As stated earlier in the text (Eq. (17b)) $\frac{k_2}{k_{2\left[\text{S}\right]}}={\text{S}}_{\text{L}\left(1\right)}{M}_3$ . Therefore, substitution into Eq. (22) gives:

$\Delta \left[S_0\right]=\frac{S_{\text{L}\left(1\right)}{M}_3}{S_{\text{L}\left(1\right)}^2}\left(\frac{[S_0]}{162}-\frac{\left[P\right]\exp \left(kt\right)}{\beta \left(\exp \left(kt\right)-1\right)}\right)v\frac{t}{[S_0]}$   (23)

However, Michaelis–Menten equation can be substituted into Eq. (23) so as to replace v and [P] which is º v t. The result is:

$\Delta \left[S_0\right]=\frac{M_3}{S_{\text{L}\left(1\right)}}\left(\frac{[S_0]}{162}-\frac{\exp \left(kt\right)}{\beta \left(\exp \left(kt\right)-1\right)}\frac{\left[E_0\right]k_2\left[S_0\right]t}{\left(K_{\text{m}}+\left[S_0\right]\right)}\right)\frac{\left[E_0\right]k_2\left[S_0\right]t}{\left(K_{\text{m}}+\left[S_0\right]\right)}\frac{1}{[S_0]}$   (24)

$\frac{\Delta \left[S_0\right]S_{\text{L}\left(1\right)}}{M_3}=\frac{\left[E_0\right]\left[S_0\right]t{k}_2}{162\left(K_{\text{m}}+\left[S_0\right]\right)}-\frac{\exp \left(kt\right)}{\beta \left(\exp \left(kt\right)-1\right)}{\left(\frac{\left[E_0\right]t}{K_{\text{m}}+\left[S_0\right]}\right)}^2{k}_2^2\left[S_0\right]$   (25)

In Eq. (25), $\frac{\exp \left(k t\right)}{\left(\exp \left(k t\right) - 1\right)}=\frac{\left[S_0\right]}{\Delta \left[S_0\right]}$ . Therefore, substitution into Eq. (25) gives:

$\frac{\Delta \left[S_0\right]S_{\text{L}\left(1\right)}}{M_3}=\frac{\left[E_0\right]\left[S_0\right]t{k}_2}{162\left(K_{\text{m}}+\left[S_0\right]\right)}-\frac{{\left[S_0\right]}^2}{\Delta \left[S_0\right]\beta }{\left(\frac{\left[E_0\right]t}{K_{\text{m}}+\left[S_0\right]}\right)}^2{k}_2^2$   (26)

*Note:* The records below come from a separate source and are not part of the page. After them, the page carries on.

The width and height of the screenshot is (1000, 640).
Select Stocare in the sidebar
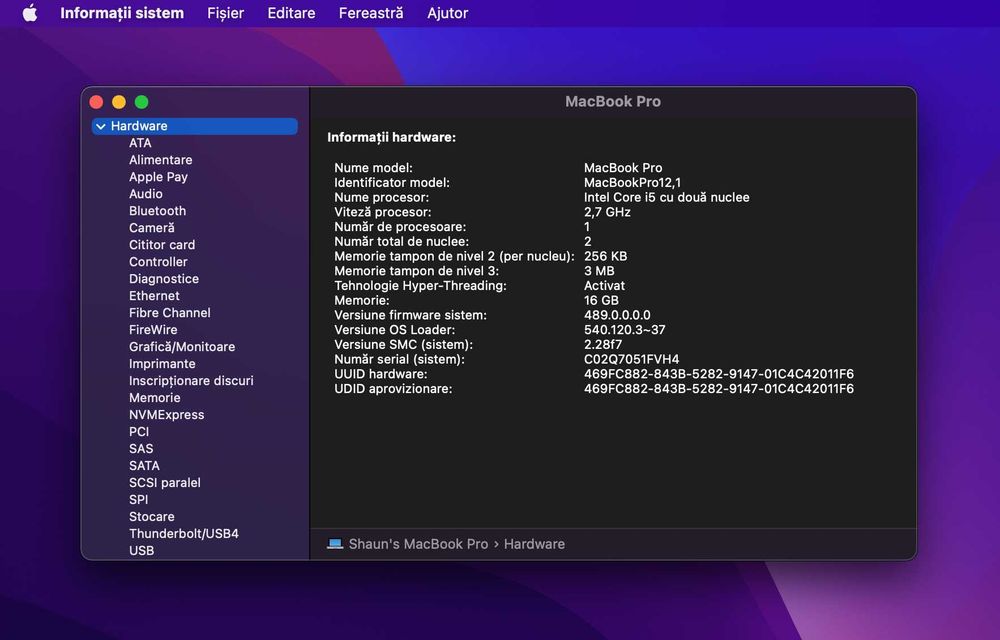coord(151,516)
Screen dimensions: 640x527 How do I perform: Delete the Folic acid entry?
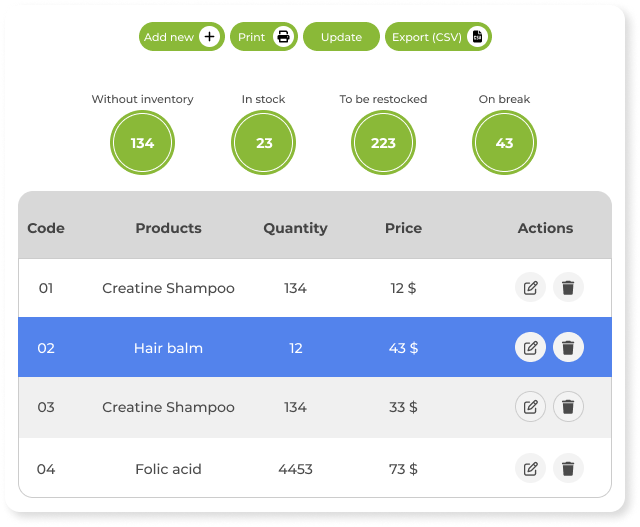tap(568, 468)
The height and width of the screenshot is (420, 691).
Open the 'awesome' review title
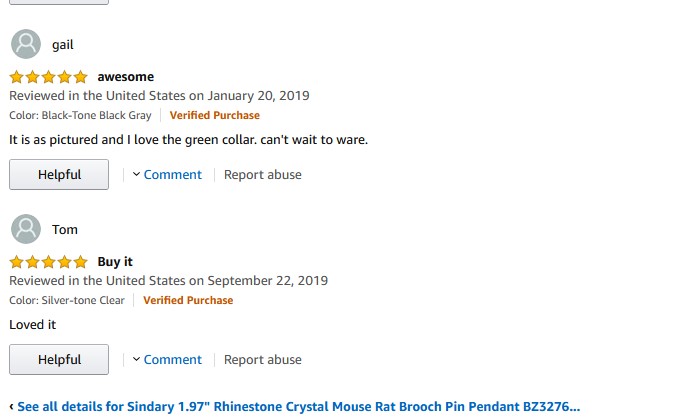[x=125, y=77]
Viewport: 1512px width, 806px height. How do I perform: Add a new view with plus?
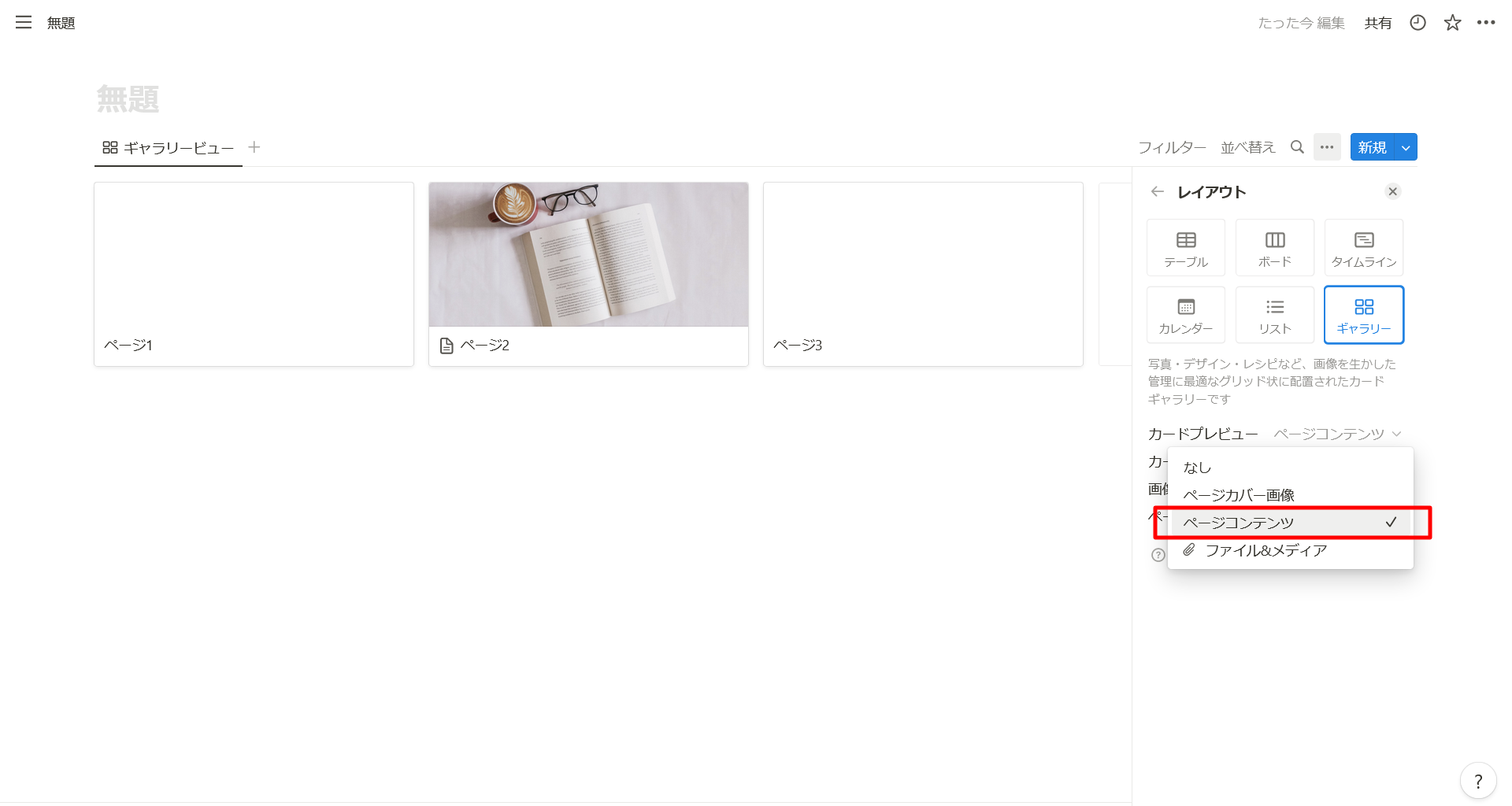[x=254, y=147]

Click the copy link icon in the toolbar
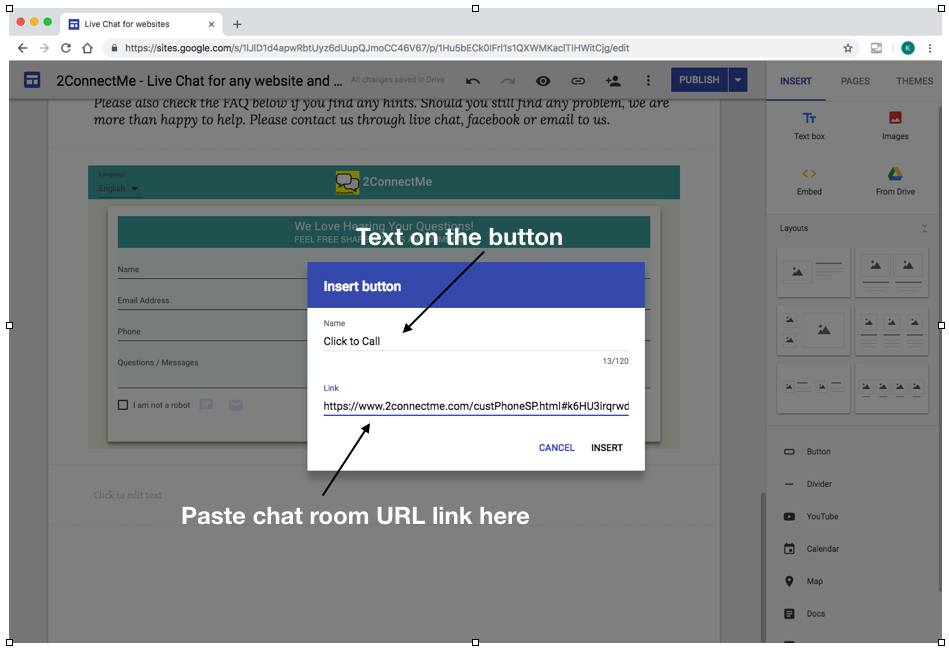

Rearrangement of Eq. (26) gives:

$k_2=\frac{\frac{\left[E_0\right]\left[S_0\right]t}{162\left(K_{\text{m}}+\left[S_0\right]\right)}{\pm }^2\sqrt{{\left(\frac{\left[E_0\right]\left[S_0\right]t}{162\left(K_{\text{m}}+\left[S_0\right]\right)}\right)}^2-4\frac{S_{\text{L}\left(1\right)}}{M_3}\frac{{\left[S_0\right]}^2}{\beta }{\left(\frac{\left[E_0\right]t}{K_{\text{m}}+\left[S_0\right]}\right)}^2}}{\frac{{\left[S_0\right]}^2}{\Delta \left[S_0\right]\beta }{\left(\frac{\left[E_0\right]t}{K_{\text{m}}+\left[S_0\right]}\right)}^2}$   (27)

Simplification of Eq. (27) gives:

$k_2=\frac{\frac{1}{162}{\pm }^2\sqrt{\frac{1}{{162}^2}-4\frac{S_{\text{L}\left(1\right)}}{M_3\beta }}}{2\frac{\left[S_0\right]}{\Delta \left[S_0\right]\beta }\frac{\left[E_0\right]t}{\left(K_{\text{m}}+\left[S_0\right]\right)}}$   (28)

$k_2=\frac{\Delta \left[S_0\right]\left(K_{\text{m}}+\left[{\text{S}}_0\right]\right)\left(\frac{1}{162}{\pm }^2\sqrt{\frac{1}{{162}^2}-4\frac{S_{\text{L}\left(1\right)}}{M_3\beta }}\right)}{2\left[S_0\right]\left[E_0\right]t}$   (29)

Cross multiplication by [E₀] gives v_max on the left hand side of the equation. But as stated earlier in the text, D[S₀] = [S₀] (exp (k t) – 1)/exp (k t). Substitution into Eq. (29) gives first:

$k_2=\frac{\left[S_0\right]\left(1-\frac{1}{\exp \left(kt\right)}\right)\beta \left(K_{\text{m}}+\left[{\text{S}}_0\right]\right)\left(\frac{1}{162}{\pm }^2\sqrt{\frac{1}{{162}^2}-4\frac{S_{\text{L}\left(1\right)}}{M_3\beta }}\right)}{2\left[S_0\right]\left[E_0\right]t}$   (30)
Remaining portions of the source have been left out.